Et explosent maints records à l’occasion.

Il était très attendu, oblitérant, avec ses 200 millions de dollars dépensés en communication, l’espace médiatique, et ne déçoit pas : le vingt-deuxième volet de l’interminable univers étendu Marvel, Avengers : Endgame, devient, coup sur coup et dès ses premiers jours d’exploitation le plus gros succès de l’année aux États-Unis (devant Captain Marvel) et dans le monde (déjà 1,2 milliard engrangés, dont plus de 200 millions en Chine, 20 au Royaume-Uni et en Corée du Sud et 13 en France), et le plus gros démarrage jamais enregistré sur ces mêmes terres (plus de 350 millions de dollars amassés). C’est tout bonnement phénoménal.

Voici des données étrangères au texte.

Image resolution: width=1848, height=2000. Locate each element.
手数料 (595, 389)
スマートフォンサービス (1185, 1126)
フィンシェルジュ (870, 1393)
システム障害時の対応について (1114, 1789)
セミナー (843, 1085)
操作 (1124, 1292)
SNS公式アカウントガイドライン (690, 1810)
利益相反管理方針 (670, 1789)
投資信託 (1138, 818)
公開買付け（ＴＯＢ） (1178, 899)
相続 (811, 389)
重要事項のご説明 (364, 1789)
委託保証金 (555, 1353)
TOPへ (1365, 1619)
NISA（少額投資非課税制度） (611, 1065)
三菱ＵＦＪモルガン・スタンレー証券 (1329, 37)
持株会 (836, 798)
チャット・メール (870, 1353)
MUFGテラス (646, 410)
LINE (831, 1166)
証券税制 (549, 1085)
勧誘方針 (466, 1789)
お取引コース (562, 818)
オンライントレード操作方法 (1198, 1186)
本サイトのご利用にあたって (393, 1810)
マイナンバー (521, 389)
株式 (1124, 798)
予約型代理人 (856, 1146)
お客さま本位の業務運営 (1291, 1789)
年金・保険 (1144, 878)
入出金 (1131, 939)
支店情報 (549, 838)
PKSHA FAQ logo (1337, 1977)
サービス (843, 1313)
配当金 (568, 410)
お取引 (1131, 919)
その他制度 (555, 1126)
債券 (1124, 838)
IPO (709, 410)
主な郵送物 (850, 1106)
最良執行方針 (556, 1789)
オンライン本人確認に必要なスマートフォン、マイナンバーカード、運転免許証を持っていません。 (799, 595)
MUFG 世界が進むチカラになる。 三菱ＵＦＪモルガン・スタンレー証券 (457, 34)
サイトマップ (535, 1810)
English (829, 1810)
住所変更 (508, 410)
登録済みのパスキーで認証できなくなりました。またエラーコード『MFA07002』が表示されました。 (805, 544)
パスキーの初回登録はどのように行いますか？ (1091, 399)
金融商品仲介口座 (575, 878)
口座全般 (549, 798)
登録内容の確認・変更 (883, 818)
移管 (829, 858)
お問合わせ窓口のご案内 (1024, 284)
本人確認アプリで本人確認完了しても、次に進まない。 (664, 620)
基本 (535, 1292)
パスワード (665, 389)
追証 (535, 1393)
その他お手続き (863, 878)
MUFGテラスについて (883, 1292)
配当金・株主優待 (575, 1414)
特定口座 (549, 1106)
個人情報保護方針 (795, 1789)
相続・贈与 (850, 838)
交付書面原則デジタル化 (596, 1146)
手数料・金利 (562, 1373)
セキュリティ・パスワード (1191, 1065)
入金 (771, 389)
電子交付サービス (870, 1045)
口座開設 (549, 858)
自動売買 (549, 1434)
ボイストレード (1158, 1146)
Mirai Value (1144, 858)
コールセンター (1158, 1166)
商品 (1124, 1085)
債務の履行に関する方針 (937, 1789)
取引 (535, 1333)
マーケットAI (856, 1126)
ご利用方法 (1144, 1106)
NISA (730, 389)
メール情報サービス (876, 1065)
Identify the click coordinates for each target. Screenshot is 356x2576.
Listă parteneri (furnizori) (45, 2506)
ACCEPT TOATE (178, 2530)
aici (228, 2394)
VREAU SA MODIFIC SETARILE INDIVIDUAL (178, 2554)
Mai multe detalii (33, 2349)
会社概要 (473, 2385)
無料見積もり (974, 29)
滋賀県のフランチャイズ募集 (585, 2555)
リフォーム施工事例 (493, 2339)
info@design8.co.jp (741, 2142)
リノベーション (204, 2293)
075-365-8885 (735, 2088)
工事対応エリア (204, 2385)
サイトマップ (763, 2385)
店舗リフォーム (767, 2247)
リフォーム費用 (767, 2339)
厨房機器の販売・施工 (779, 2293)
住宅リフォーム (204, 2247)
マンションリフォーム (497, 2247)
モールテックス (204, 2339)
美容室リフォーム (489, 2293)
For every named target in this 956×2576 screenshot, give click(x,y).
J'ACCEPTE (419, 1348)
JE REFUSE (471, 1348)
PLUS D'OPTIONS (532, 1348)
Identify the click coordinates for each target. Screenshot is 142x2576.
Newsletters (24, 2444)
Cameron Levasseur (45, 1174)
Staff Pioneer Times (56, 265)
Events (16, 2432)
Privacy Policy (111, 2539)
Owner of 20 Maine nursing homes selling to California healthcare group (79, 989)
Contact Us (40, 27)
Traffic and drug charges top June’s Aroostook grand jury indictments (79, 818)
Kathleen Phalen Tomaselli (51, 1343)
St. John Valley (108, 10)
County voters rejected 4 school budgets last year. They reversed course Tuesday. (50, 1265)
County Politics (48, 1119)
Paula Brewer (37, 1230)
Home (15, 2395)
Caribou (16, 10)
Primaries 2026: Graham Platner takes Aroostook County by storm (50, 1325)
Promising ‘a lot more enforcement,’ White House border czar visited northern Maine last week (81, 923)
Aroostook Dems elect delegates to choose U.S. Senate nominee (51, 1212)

Face à ce mastodonte, la concurrence peut-elle exister ? La réponse, pas surprenante pour un centime, est évidemment négative : sur la deuxième place du podium, nous retrouvons Captain Marvel, qui en est à 413 millions de dollars aux États-Unis, et 1,2 milliard dans le monde entier. Wonder Woman, dépassée depuis belle lurette à l’international (l’héroïne DC avait enregistré un cumul final total de 820 millions de dollars), se voit désormais battue sur ses propres terres par sa rivale. Le film porté par Gal Gadot avait arrêté sa course à 412 millions de dollars de recettes en 2017.

Qui pour jouer sur les mêmes terres que le surpuissant univers Marvel ? L’univers cinématographique Conjuring, bien sûr : La Malédiction de la Dame Blanche, énième opus de cette saga horrifique très lucrative, accueille 7,5 millions de dollars supplémentaires dans ses caisses – soit plus de 70 % de recul par rapport à la semaine passée –, pour un butin total de 85 millions de dollars à l’international, dont une quarantaine au bercail. Un résultat honnête pour son budget resserré (9 millions de billets verts).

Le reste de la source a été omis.